What is the correct syntax to add variables such as the email address I captured on a submitted form via POST variable to my email function.

$email = $_POST['email'];

$headers = array(
'From' => 'webmaster@example.com', //I would like this to be $email variable from form
'Reply-To' => 'webmaster@example.com',
'X-Mailer' => 'PHP/' . phpversion(),
'MIME-Version' => '1.0',
'Content-Type' => 'text/html; charset=iso-8859-1'
);

    Assuming you have validated/sanitized it...

    $headers = array(
      'From' => $email,
      'Reply-To' => 'webmaster@example.com',
      'X-Mailer' => 'PHP/' . phpversion(),
      'MIME-Version' => '1.0',
      'Content-Type' => 'text/html; charset=iso-8859-1'
    );

    PS: However, looking at that, there's a good chance you host's mail server won't allow that, as it may be configured to only allow valid email accounts defined on that server to be used for the From header when using mail(). You may actually want your configured email address for From, and the user-supplied address for Reply-To -- depending on what you're actually trying to do, of course. 🙂

      Assuming you have validated/sanitized it...

      Nog dog mentions sanitizing the POST input because there's a thing called "email header injection". That's when a bad guy realizes that you are taking POST data and just using it to send out emails. Someone can abuse your code if you fail to validate the input. They'll stick in a newline character followed by a CC or BCC header line and this allows them to use your server as an open relay so they can send emails to anyone. Minimally, you should reject any $_POST['email']; value that contains a newline. Ideally, you'd use filter_var to check the user input:

      if (!filter_var($_POST['email'], FILTER_VALIDATE_EMAIL)) {
          die('your email address was not valid');
      
      }

        Could one of you guys show an example of a post submission that would initiate header injection? I'm curious as to what it would look like. Is it like SQL injection where certain characters break the intended input and add a second malicious variable behind it?

        schwim

        At it's most basic, it could be CR/LF then another mail header, e.g. they might try to use it to send spam to a bunch of people via your mail account:

        "nogdog@example.com\r\nBcc: foo@example.com,bar@example.com,fubar@example.com"
        

        However, I believe recent versions of PHP have some injection sanitation built in if you use the array format for the additional headers argument, but still might be worth a little validation/sanitation. 🤷

        Assuming this code:

        $email = $_POST['email'];
        			
        $headers = array(
          'From' => 'webmaster@example.com', //I would like this to be $email variable from form
          'Reply-To' => 'webmaster@example.com',
          'X-Mailer' => 'PHP/' . phpversion(),
          'MIME-Version' => '1.0',
          'Content-Type' => 'text/html; charset=iso-8859-1'
        );
        mailto('recipient@example.com', 'regarding header injection', 'you should make extra sure to validate inputs', $headers)) {
        die('sent');

        You could construct a form to inject email headers like so:

        <form method="post" action="/path/to/php/script">
        <textarea name="email">nogdog@example.com
        Bcc: foo@example.com,bar@example.com,fubar@example.com
        </textarea>
        <button>submit</button>
        </form>

        NogDog

        sneakyimp

        Thanks very much for that.

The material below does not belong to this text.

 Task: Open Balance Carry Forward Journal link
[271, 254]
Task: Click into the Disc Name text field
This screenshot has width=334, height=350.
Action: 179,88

I added looking for cc: in email form elements to my autoban script.

        schwim I added looking for cc: in email form elements to my autoban script

        It sounds like you are trying to search/filter/black-list data in order to provide security. This is not the correct approach. For every value you know about in a specific context, hackers have huge lists of things that have 10 or 20 more values that you don't know about. The way to secure data isn't to try to find if it contains bad things or alter it to remove things you think are bad, it's to make sure that it is valid, i.e. of an expected format, then use it securely in whatever context it is being used in.

        For the context of a mail header, the only external user submitted value that should ever be used is an email address and then only in the Reply-to: mail header. You would validate that the trimmed, submitted value is only and exactly one properly formatted email address, which would eliminate values that contain new-line characters that would be used to inject other mail headers.

        pbismad For the context of a mail header, the only external user submitted value that should ever be used is an email address and then only in the Reply-to: mail header. You would validate that the trimmed, submitted value is only and exactly one properly formatted email address. which would eliminate values that contain new-line characters that would be used to inject other mail headers.

        Sorry for not clarifying but this had already been done in the script. The autoban system is in addition to validation of data. The autoban system is really just to save resources. If they end up on the list, it's checked at the start of the page load and if matched, I save resources by dropping them to a static HTML page. The main site I use this on is not a popular site and I still manage thousands of matches on autoban checks a month. Not having to serve those pages are the main goal of the autoban system. It's really no different than when I go to a site like Imgur and they serve me a fake "Imgur is temporarily over capacity. Please try again later." message because of my VPN service. It's just a quick check to determine whether the server should spend resources on the visitor.